◆ Given task A ◆
Reproduce the rows word for word, from the line with "Expand the Market Cap details chevron" up to and including the final line of the rows.
__________________________________________________
# Tutorial: Using a Dataset of Planes in PyTorch

In [None]:
from hrtfdata.torch.planar import CIPICPlane, ARIPlane, ListenPlane, BiLiPlane, ITAPlane, HUTUBSPlane, SADIE2Plane, ThreeDThreeAPlane, CHEDARPlane, WidespreadPlane, SONICOMPlane
from hrtfdata.torch import collate_dict_dataset
from torch.utils.data import DataLoader, Dataset
from pathlib import Path
import matplotlib.pyplot as plt

## The minimum necessary to get started

The purpose of `hrtfdata` is to provide PyTorch [`Datasets`](https://pytorch.org/docs/stable/data.html#torch.utils.data.Dataset) for multiple collections in a unified programming interface. Currently the following data collections are supported:

- CIPIC
- ARI
- Listen
- BiLi
- ITA
- HUTUBS
- SADIE II
- 3D3A
- CHEDAR
- Widespread
- SONICOM

Each of them has a corresponding class that can be loaded from `hrtfdata.torch.planar`, as is done above.
__________________________________________________
◆ Given task B ◆
Continue the PyTorch planes tutorial from the point where it stops.

◆ Data excerpts ◆
__________________________________________________
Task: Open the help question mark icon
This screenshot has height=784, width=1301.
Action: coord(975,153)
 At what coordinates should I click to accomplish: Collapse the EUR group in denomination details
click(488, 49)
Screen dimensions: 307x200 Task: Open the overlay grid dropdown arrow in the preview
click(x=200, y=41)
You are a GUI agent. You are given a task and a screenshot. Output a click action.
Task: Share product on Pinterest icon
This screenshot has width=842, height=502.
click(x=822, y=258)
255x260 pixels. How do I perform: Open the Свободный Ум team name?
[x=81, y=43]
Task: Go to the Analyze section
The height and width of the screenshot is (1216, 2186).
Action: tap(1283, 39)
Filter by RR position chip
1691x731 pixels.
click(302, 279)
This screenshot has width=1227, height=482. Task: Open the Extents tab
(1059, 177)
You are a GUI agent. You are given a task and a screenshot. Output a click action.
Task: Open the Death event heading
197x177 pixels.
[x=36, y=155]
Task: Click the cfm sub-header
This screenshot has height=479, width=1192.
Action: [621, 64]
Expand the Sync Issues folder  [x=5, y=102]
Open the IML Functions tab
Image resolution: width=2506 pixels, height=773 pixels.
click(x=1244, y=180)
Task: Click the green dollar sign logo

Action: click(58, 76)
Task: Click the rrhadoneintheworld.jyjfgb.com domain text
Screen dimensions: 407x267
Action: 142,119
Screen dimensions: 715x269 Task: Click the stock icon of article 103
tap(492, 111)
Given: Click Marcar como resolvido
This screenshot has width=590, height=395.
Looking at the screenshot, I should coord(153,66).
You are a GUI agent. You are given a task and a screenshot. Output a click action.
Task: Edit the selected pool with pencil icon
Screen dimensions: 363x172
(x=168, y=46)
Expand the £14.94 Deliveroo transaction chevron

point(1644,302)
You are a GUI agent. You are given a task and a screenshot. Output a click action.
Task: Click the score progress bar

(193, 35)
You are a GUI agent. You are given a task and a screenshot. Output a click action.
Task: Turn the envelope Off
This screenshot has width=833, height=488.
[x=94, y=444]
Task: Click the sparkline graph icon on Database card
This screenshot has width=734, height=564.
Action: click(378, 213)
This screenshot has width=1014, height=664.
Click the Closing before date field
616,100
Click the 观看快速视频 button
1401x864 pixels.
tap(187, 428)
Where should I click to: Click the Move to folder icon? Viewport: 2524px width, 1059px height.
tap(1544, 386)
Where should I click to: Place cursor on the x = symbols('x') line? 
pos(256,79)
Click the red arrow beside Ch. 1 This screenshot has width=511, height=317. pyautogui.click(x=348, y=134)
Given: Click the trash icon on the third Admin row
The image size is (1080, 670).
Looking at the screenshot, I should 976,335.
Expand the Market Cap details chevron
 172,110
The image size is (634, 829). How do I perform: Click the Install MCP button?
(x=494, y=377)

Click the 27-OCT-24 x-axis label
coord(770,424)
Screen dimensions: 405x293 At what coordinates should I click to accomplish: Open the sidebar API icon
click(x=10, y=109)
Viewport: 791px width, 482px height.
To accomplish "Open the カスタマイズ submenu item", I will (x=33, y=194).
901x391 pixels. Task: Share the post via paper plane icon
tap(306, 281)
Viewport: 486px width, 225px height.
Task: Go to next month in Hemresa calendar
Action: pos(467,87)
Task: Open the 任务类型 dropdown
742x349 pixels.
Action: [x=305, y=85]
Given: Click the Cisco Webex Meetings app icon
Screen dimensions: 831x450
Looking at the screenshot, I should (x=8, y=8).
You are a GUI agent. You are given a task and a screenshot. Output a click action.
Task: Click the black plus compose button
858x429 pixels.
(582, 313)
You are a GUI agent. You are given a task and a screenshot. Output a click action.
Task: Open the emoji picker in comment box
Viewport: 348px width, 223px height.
__________________________________________________
◆ Exercise output A ◆
Expand the Market Cap details chevron
 172,110
The image size is (634, 829). How do I perform: Click the Install MCP button?
(x=494, y=377)

Click the 27-OCT-24 x-axis label
coord(770,424)
Screen dimensions: 405x293 At what coordinates should I click to accomplish: Open the sidebar API icon
click(x=10, y=109)
Viewport: 791px width, 482px height.
To accomplish "Open the カスタマイズ submenu item", I will (x=33, y=194).
901x391 pixels. Task: Share the post via paper plane icon
tap(306, 281)
Viewport: 486px width, 225px height.
Task: Go to next month in Hemresa calendar
Action: pos(467,87)
Task: Open the 任务类型 dropdown
742x349 pixels.
Action: [x=305, y=85]
Given: Click the Cisco Webex Meetings app icon
Screen dimensions: 831x450
Looking at the screenshot, I should (x=8, y=8).
You are a GUI agent. You are given a task and a screenshot. Output a click action.
Task: Click the black plus compose button
858x429 pixels.
(582, 313)
You are a GUI agent. You are given a task and a screenshot. Output a click action.
Task: Open the emoji picker in comment box
Viewport: 348px width, 223px height.

◆ Exercise output B ◆
At minimum, you need to select which plane to use (out of `horizontal`, `median` or `frontal`), the HRIR/HRTF representation (`time`, `magnitude`, `magnitude_db`, `phase` or `complex`) and the side of the head (`left`, `right`, `both`, `both-left`, `both-right`).

In [None]:
plane = 'median'
domain = 'magnitude_db'
side = 'left'

These parameters can then be used together with a `XPlane` class and the path to the root directory of files for the corresponding collection (having the same directory structure as on the cluster).

In [None]:
base_dir = Path('../HRTF Datasets')
ds = ARIPlane(base_dir / 'ARI', plane, domain=domain, side=side)

The resulting object `ds` is an instance of `torch.utils.data.Dataset`.

In [None]:
isinstance(ds, Dataset)

Therefore you can get its size and access individual data points in the data set by indexing it.

In [None]:
len(ds)

In [None]:
p = ds[0]

Each datapoint is a dictionary that contains the keys `features`, `target` and `group`.

In [None]:
p.keys()

The `features` key gives the plane in the requested domain, the `target` key returns the side of the head and `group` gives the subject id.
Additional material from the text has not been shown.